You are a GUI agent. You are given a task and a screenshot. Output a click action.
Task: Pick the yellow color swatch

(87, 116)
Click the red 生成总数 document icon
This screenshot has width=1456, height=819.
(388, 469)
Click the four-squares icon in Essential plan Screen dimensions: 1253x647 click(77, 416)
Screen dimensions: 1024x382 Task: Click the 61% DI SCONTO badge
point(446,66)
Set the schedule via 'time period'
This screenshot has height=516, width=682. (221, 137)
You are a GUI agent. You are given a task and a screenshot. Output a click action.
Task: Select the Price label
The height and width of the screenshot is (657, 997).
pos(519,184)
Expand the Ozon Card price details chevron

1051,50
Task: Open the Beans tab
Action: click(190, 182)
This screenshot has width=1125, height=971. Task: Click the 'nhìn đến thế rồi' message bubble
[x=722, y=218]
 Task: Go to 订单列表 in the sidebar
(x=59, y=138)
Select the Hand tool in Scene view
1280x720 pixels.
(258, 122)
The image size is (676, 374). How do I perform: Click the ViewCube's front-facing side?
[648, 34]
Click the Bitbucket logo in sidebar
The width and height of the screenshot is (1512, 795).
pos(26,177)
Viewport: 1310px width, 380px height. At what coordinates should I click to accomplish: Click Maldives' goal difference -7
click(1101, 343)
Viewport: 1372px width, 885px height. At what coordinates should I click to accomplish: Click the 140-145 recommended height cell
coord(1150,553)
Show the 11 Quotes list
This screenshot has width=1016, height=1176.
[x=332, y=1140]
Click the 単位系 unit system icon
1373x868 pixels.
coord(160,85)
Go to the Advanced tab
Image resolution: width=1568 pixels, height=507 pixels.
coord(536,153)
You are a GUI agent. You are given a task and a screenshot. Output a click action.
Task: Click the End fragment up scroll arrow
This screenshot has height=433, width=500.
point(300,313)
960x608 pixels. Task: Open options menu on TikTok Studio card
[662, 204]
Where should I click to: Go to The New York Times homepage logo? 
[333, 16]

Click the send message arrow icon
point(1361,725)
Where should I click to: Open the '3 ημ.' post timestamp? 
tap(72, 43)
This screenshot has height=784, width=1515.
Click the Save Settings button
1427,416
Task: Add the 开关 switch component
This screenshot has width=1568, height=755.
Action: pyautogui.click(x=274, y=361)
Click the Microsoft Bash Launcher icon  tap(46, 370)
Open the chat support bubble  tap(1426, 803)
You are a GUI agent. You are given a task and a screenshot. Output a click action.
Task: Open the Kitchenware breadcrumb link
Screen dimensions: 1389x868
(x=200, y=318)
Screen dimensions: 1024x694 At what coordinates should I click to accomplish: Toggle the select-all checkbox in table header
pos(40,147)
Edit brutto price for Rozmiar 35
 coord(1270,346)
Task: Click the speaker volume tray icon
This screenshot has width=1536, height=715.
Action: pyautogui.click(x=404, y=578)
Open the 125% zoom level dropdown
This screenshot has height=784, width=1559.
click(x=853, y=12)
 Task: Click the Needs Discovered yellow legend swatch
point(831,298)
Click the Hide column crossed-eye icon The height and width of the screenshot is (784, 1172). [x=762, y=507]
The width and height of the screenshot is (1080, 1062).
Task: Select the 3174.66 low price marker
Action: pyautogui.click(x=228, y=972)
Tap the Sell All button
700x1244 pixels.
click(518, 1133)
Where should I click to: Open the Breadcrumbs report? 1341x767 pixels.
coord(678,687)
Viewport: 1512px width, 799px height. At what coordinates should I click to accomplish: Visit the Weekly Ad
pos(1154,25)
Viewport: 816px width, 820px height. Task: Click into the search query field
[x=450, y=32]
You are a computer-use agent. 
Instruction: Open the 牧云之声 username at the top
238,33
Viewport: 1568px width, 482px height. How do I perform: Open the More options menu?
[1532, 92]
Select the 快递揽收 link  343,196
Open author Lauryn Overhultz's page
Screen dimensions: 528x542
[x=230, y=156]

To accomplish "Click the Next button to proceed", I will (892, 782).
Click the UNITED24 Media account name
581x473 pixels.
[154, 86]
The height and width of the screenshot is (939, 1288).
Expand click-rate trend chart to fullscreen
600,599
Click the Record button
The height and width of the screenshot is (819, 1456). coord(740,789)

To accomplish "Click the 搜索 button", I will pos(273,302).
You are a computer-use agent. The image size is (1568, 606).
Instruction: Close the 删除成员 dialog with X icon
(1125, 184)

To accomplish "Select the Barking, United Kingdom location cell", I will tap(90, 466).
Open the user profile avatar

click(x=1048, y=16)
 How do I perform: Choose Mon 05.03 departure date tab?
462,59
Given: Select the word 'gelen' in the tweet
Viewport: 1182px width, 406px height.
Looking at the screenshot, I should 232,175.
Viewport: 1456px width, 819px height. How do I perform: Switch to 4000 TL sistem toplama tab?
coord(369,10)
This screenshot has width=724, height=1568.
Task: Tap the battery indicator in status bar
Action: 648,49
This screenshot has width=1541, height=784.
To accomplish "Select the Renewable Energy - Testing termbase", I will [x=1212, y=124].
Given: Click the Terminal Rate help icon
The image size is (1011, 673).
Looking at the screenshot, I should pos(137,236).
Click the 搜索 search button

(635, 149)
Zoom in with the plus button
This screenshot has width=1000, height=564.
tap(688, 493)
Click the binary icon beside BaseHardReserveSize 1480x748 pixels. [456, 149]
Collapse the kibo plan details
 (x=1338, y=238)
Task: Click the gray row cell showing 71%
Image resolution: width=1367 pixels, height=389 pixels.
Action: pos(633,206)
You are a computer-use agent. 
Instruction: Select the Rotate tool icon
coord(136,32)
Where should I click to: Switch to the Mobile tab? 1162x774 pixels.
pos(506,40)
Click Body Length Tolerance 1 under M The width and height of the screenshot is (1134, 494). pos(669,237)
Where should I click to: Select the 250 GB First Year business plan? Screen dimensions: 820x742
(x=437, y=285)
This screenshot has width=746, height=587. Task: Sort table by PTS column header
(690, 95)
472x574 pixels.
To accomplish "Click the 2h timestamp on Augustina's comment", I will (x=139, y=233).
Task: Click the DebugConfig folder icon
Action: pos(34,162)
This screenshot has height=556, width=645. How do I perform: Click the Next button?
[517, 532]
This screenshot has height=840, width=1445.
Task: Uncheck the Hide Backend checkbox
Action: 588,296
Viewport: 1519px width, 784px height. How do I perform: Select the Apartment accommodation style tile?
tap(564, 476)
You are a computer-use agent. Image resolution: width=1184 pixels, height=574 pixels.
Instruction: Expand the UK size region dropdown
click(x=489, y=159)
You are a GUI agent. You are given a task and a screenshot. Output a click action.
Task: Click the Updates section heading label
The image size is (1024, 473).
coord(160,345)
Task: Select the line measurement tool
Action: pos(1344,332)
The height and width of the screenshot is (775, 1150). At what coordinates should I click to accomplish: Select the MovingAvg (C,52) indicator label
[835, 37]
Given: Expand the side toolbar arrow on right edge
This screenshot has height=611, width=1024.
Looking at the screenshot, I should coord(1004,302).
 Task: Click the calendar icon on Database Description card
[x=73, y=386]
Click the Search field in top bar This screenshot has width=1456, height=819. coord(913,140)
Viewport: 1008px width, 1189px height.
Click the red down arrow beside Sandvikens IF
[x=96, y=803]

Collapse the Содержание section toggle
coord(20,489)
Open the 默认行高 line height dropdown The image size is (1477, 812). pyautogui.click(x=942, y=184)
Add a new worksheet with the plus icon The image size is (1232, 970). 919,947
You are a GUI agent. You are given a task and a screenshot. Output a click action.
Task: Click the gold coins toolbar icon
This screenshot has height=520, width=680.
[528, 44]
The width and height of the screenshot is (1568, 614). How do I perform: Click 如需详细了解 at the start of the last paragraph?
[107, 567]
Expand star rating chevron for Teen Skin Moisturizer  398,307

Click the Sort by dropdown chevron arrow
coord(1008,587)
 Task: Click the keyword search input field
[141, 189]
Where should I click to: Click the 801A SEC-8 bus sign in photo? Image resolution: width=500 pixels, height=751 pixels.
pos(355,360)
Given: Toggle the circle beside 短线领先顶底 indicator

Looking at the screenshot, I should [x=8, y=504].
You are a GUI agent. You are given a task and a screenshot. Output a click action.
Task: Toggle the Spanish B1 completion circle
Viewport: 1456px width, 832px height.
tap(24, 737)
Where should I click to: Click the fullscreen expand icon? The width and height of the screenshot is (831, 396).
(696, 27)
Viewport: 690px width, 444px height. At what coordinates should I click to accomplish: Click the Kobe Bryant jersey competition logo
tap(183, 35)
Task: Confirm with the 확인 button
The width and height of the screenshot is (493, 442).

------

= What you are asked to do =
Can you reproduce, word for word, the stretch from the row containing "Expand star rating" through the last of the rows, and nothing else?

= Written response =
Expand star rating chevron for Teen Skin Moisturizer  398,307

Click the Sort by dropdown chevron arrow
coord(1008,587)
 Task: Click the keyword search input field
[141, 189]
Where should I click to: Click the 801A SEC-8 bus sign in photo? Image resolution: width=500 pixels, height=751 pixels.
pos(355,360)
Given: Toggle the circle beside 短线领先顶底 indicator

Looking at the screenshot, I should [x=8, y=504].
You are a GUI agent. You are given a task and a screenshot. Output a click action.
Task: Toggle the Spanish B1 completion circle
Viewport: 1456px width, 832px height.
tap(24, 737)
Where should I click to: Click the fullscreen expand icon? The width and height of the screenshot is (831, 396).
(696, 27)
Viewport: 690px width, 444px height. At what coordinates should I click to accomplish: Click the Kobe Bryant jersey competition logo
tap(183, 35)
Task: Confirm with the 확인 button
The width and height of the screenshot is (493, 442).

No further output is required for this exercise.